Orchidaceae – Capanemia carinata

Plantas epífitas, 7,0-9,0 cm alt. Rizoma inconspícuo; pseudobulbo oval a obovóide, 1,3-1,7 cm compr., ápice 1-foliado, revestido por bainhas membranáceas.

Folha cilíndrica, coriácea, 5,5-6,5 cm compr., 0,1-0,2 cm larg., ápice acuminado.

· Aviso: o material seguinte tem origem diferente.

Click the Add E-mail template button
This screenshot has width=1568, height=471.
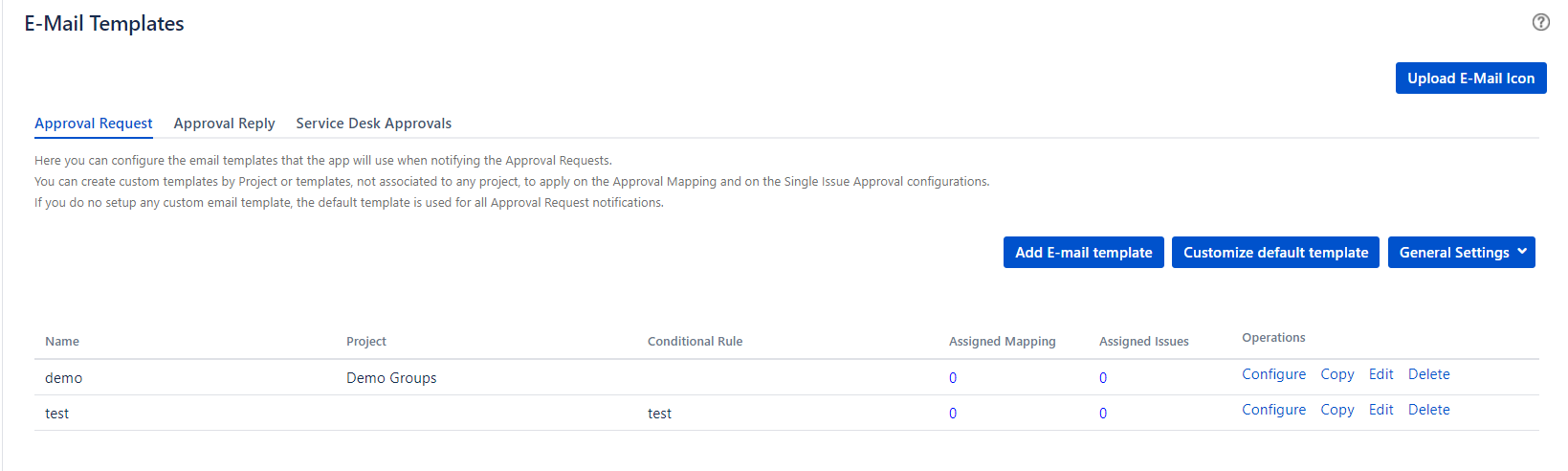1083,253
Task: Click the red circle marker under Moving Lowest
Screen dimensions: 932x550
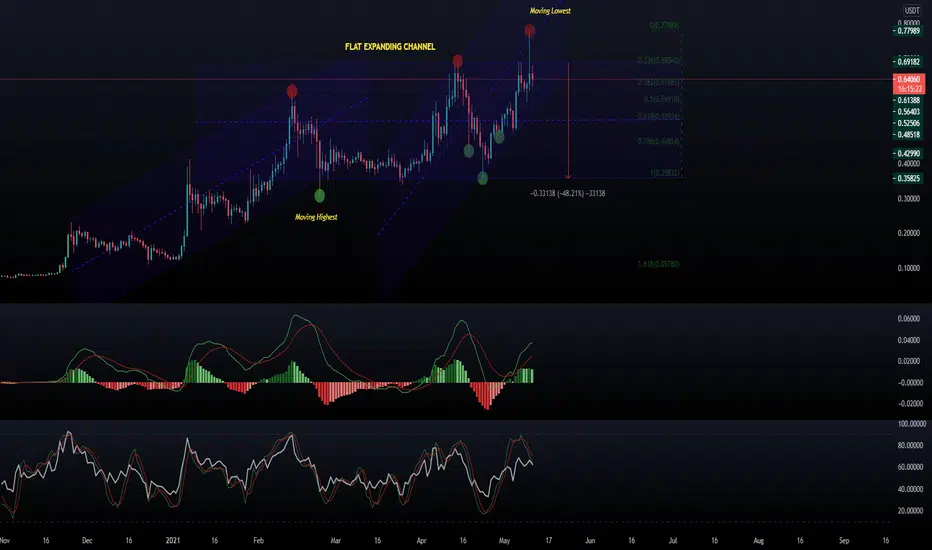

Inflorescência em racemo, multiflora; raque 1,2-2,0 cm compr. Flores pequenas, branco-esverdeadas, carnosas; sépalas livres entre si, eretas, oblongas, a dorsal ca. 2,5 mm compr., ca. 0,5 mm larg., ápice agudo, base oblíqua, as laterais ca. 3,0 mm compr., ca. 0,5 mm larg., ápice obtuso, base ligeiramente oblíqua, margens revolutas; pétalas livres, eretas, lanceoladas, ca. 3,0 mm compr., ca. 0,5 mm larg.; labelo carnoso, âmbito oblongo-lanceolado, 3,0-3,5 mm compr., ca. 1,0 mm larg., ápice acuminado, base com margens revolutas, disco com calo longitudinal; ginostêmio curto, ca. 1,5 mm compr.; polínias com viscídio ovóide.

Fruto não visto.

Ocorre nas regiões Sudeste e Sul do Brasil (Pabst & Dungs 1977). É reconhecida pelo pseudobulbo oval a obovóide, pelas folhas cilíndricas, de ápice acuminado, e pelas flores pequenas, branco-esverdeadas e carnosas. Floresce no mês de abril.

Sinonímia botânica: Capanemia gehrtii

Fonte: GUIMARÃES, L. R. S. Flora da Serra do Cipó (Minas Gerais, Brasil): Orchidaceae – subfamília Vanilloideae e subtribos Dendrobiinae, Oncidiinae, Maxillariinae (subfamília Epidendroideae), Goodyerinae, Spiranthinae e Cranichidinae (subfamília Orchidoideae). 150f, il. Dissertação (Mestrado), Instituto de Botânica da Secretaria de Estado do Meio Ambiente, 2010.